Health Insurance Coverage
Paula H. Song, … Ann S. McAlearney, in International Encyclopedia of Public Health (Second Edition), 2017
Competition among Health Insurers
The growth of health insurance coverage is one of the most significant developments in the health-care field over the past decades. Private health insurance began to spread in the U.S. during the Great Depression as a number of hospitals began accepting premiums from local residents to cover any medical services provided. During this period, the American Hospital Association created Blue Cross insurance plans that allowed enrollees free choice among hospitals within a city. These insurance plans enjoyed a virtual monopoly position in the insurance market throughout the 1930s, but at that time premiums were very low. They grew more competitive following World War II when the federal government imposed wage and price controls. Unable to attract additional laborers with higher wages, employers offered benefits such as health insurance to circumvent the wage controls. The resulting boom in insurance coverage attracted commercial insurance companies to a market that had previously been dominated by the Blue Cross plans, thereby increasing competition. Today private health insurance is responsible for financing 36% of all health-care expenditures in the U.S. and provides coverage to 70% of the population (Santerre and Neun, 2007).
The U.S. market for private insurance is made up of many different health insurers that can specialize in group health insurance, individual insurance, or a combination of both. Group health insurance is purchased by employers on their employees’ behalf, while individual insurance is purchased directly by a consumer. While the insurance market has many sellers, there is also high market concentration. It is estimated that out of 47 states and Washington D.C., the three largest health insurers accounted for more than 50% of enrollment in 43 states in 2003 (Robinson, 2004). Though the market for health insurance is relatively concentrated, many large employers choose to self-insure as an alternative to purchasing health insurance. This practice has grown because self-insured plans are exempt from paying premium taxes and from providing state-mandated benefits under the Employee Retirement Income Security Act of 1974 (ERISA). This can provide significant savings to firms that are large enough to have predictable medical expenses. Today most health insurance plans utilize provider networks to direct care and negotiate lower rates for services. The large expense of setting up these networks is seen as a barrier to entry for potential competition from new insurance companies.

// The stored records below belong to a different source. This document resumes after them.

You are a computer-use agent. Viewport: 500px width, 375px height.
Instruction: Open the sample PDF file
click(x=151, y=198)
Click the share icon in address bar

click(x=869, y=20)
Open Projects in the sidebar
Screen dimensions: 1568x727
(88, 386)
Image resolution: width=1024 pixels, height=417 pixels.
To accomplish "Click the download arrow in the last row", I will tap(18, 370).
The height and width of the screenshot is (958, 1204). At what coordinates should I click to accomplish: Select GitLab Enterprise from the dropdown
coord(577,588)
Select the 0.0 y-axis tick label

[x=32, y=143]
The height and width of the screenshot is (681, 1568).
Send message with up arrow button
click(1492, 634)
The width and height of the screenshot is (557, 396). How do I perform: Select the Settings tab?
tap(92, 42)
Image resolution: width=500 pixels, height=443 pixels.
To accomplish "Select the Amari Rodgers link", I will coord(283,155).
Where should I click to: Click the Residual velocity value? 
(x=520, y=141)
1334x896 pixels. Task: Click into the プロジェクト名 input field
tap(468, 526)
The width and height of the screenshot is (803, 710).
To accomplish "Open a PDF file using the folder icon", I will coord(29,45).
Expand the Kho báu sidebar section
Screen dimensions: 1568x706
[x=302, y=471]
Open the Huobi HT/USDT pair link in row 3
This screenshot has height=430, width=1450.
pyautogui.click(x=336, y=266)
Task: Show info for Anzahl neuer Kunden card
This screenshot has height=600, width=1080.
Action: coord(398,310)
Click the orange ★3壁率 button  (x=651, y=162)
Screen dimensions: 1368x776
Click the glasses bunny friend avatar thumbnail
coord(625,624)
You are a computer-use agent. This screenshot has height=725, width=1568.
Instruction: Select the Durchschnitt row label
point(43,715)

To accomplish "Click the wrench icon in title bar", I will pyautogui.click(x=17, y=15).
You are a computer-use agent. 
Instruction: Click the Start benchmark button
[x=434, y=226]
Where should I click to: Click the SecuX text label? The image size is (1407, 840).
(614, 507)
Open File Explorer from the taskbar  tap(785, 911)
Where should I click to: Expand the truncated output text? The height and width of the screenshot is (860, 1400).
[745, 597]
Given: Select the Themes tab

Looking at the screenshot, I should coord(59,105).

Competition in the health insurance industry is much like an oligopoly with a large competitive fringe. A competitive fringe can be described as a large number of smaller firms with small market shares that compete with a few dominant firms. The smallest 50% of all group health insurers controlled 3% of the market in 2001. Since health insurers are purchasers of health services, the growing dominance of managed care and the increasing concentration of the insurance market have created concerns about monopsony power. Monopsony power exists when payers have enough buying power to drive price below a competitive level. Extreme monopsony would be one buyer and many sellers. Managed care firms with large market shares have substantially increased their bargaining power with hospitals and physicians. While a great deal of government attention has been paid to the anticompetitive implications of hospital mergers, regulators and courts have often regarded monopsony power as leading to reduced prices for consumers. Theoretically, the lower reimbursement tendered by a firm with monopsony power could force hospitals to reduce services to some unprofitable patients.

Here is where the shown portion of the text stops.